というか、七桜組的にはそれアウトでしょうよ。
言っとくけど、今言ってることは別に緊張からの言い訳とかじゃないからね?
「大丈夫ですか?お嬢。」
「へ、平気。」
……嘘です。相当緊張しています。こういう接待とかって何すればいいとか、マナーとかよくわかんないし、失敗したらどうしよう…。
「にしても、私たち思い切り場違いじゃない?」
私は緊張からできるだけ逃げるために隣にいる葵に声を掛ける。声は少し震えた。
「どこにいてもお嬢は可愛いですよ。」
そんな私の気持ちに気づいたのか、葵が軽口を叩く。
「もう、冗談きついよ。」
「…バレましたか?」
そんな会話をして、私は笑う。葵も静かに微笑んでいた。緊張は少しおさまった。
……そのとき、背後でクククッと笑い声がする。
「ここは高校生が来るような所じゃねぇよ?七桜とその護衛さん?」
まるで、音も立てずに近づく蜘蛛のように私たちのすぐ背後に立つ人影があった。
振り返らなくてもそこにいるのは誰かわかる。
「…君こそ、高校生じゃんか。花房くん。」
私は、真っ先に思ったことを口に出し、ゆっくり後ろを向く。
そこに立つのは、それもそうか、と笑う花房くん。バーテンダー風の格好をしている。
なぜ彼はここにいるのだろうか?
「情報屋『perfect crime』として、君らの親父さんを待ってたんだけど…。あ、別に事情はなんとなく察してるから理由はいいよ。今日は挨拶に来たんだろ?案内してやるからついてこいよ。」
あまりにも情報量が多い花房くんの言葉。
疑問は色々あったが、一番は…。
「…花房くんって何者なの?」
すると、花房くんはクククッと笑い、
「さて、何者でしょうか?」
と意地悪に言う。
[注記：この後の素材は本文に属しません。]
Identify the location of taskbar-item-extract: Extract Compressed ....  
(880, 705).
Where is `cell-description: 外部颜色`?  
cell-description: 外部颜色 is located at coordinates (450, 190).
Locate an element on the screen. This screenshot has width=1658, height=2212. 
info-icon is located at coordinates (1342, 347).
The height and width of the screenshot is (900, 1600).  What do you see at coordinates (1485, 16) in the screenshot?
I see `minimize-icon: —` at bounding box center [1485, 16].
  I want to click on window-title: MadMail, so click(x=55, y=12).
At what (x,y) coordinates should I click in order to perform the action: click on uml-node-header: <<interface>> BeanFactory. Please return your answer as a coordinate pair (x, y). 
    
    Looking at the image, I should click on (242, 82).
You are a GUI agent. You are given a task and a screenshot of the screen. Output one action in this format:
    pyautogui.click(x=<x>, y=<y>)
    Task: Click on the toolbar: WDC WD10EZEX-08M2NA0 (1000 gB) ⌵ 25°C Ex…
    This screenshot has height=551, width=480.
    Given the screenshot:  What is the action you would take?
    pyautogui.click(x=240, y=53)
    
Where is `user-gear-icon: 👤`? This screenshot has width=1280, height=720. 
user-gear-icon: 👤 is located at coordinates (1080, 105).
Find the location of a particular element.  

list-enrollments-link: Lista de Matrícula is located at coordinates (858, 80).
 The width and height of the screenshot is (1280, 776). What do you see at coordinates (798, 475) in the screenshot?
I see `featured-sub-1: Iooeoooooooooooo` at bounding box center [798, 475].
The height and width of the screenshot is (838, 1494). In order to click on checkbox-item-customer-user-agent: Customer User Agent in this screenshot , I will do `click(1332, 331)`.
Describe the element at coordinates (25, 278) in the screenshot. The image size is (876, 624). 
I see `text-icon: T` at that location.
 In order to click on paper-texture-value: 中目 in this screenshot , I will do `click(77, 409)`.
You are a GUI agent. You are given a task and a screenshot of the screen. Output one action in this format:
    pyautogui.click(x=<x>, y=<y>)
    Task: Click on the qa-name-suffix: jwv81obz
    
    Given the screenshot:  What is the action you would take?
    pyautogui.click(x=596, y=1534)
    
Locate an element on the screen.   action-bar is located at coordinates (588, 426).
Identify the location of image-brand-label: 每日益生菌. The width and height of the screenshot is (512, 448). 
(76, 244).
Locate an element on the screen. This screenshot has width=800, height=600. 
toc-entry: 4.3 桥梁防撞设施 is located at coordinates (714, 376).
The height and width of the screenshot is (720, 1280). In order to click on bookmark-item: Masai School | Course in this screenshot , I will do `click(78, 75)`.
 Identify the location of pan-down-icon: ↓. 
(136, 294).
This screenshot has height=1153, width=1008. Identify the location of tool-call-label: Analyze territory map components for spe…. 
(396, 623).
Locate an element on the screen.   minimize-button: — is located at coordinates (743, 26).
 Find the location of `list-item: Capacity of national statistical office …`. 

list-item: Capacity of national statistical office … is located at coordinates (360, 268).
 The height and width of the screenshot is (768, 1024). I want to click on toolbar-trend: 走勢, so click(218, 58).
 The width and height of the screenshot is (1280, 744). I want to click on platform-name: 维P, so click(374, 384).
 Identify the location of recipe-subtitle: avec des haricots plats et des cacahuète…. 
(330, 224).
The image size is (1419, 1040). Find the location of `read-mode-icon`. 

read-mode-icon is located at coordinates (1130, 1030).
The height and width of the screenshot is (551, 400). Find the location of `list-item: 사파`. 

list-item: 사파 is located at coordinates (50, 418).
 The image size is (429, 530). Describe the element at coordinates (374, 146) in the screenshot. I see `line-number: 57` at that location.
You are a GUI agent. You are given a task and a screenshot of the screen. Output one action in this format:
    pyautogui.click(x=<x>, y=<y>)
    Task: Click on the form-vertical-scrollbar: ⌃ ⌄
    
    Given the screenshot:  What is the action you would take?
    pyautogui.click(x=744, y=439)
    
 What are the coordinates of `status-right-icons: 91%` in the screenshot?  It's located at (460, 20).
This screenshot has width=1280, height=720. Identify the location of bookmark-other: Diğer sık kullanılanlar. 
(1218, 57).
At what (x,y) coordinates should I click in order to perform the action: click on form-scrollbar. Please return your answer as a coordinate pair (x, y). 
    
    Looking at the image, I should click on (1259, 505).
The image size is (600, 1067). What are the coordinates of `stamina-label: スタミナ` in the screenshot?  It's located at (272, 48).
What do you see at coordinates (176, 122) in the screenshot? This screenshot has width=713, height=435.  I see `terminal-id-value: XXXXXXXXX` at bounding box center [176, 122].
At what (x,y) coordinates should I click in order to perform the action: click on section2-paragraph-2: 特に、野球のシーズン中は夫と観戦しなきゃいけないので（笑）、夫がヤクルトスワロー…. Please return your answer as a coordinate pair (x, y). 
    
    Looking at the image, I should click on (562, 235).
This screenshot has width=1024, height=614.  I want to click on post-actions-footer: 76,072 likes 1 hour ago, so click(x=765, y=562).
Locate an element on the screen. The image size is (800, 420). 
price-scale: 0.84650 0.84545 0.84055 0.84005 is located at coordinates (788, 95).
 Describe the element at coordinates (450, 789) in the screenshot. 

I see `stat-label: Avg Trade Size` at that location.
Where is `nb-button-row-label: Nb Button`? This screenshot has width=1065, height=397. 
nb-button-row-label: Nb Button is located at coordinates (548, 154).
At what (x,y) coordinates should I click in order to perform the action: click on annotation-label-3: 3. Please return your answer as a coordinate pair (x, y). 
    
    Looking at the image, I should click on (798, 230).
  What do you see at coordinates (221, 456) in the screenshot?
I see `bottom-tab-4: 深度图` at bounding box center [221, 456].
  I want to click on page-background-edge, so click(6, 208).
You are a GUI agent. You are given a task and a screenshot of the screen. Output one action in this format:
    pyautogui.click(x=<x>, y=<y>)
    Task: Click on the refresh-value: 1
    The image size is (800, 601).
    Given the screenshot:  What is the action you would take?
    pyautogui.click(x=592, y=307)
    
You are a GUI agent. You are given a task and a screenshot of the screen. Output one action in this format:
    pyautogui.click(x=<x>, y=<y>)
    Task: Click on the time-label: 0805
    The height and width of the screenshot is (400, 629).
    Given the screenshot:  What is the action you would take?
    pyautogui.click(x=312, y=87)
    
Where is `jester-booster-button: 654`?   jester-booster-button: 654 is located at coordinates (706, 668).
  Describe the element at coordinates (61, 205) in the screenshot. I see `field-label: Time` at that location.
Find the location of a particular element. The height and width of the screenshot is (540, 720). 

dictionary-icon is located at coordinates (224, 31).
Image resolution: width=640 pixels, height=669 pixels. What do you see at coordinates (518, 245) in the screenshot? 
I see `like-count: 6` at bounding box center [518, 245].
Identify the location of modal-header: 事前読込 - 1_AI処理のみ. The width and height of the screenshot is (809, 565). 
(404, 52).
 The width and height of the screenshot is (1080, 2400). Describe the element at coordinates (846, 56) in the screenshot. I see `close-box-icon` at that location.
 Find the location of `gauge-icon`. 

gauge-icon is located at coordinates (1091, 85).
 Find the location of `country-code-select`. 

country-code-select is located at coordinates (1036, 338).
そして、
「…そういう散策はこの業界では嫌われるから、気をつけろよ?次期組長さん?」
そこまで言うやいなや、私たちに背中を見せ、手をひらひらさせながら歩き始めた。
ついてこいよという意なのだろうか。
私と葵はしっくりしないため顔を見合わせたが、とりあえず、彼についていくことにした。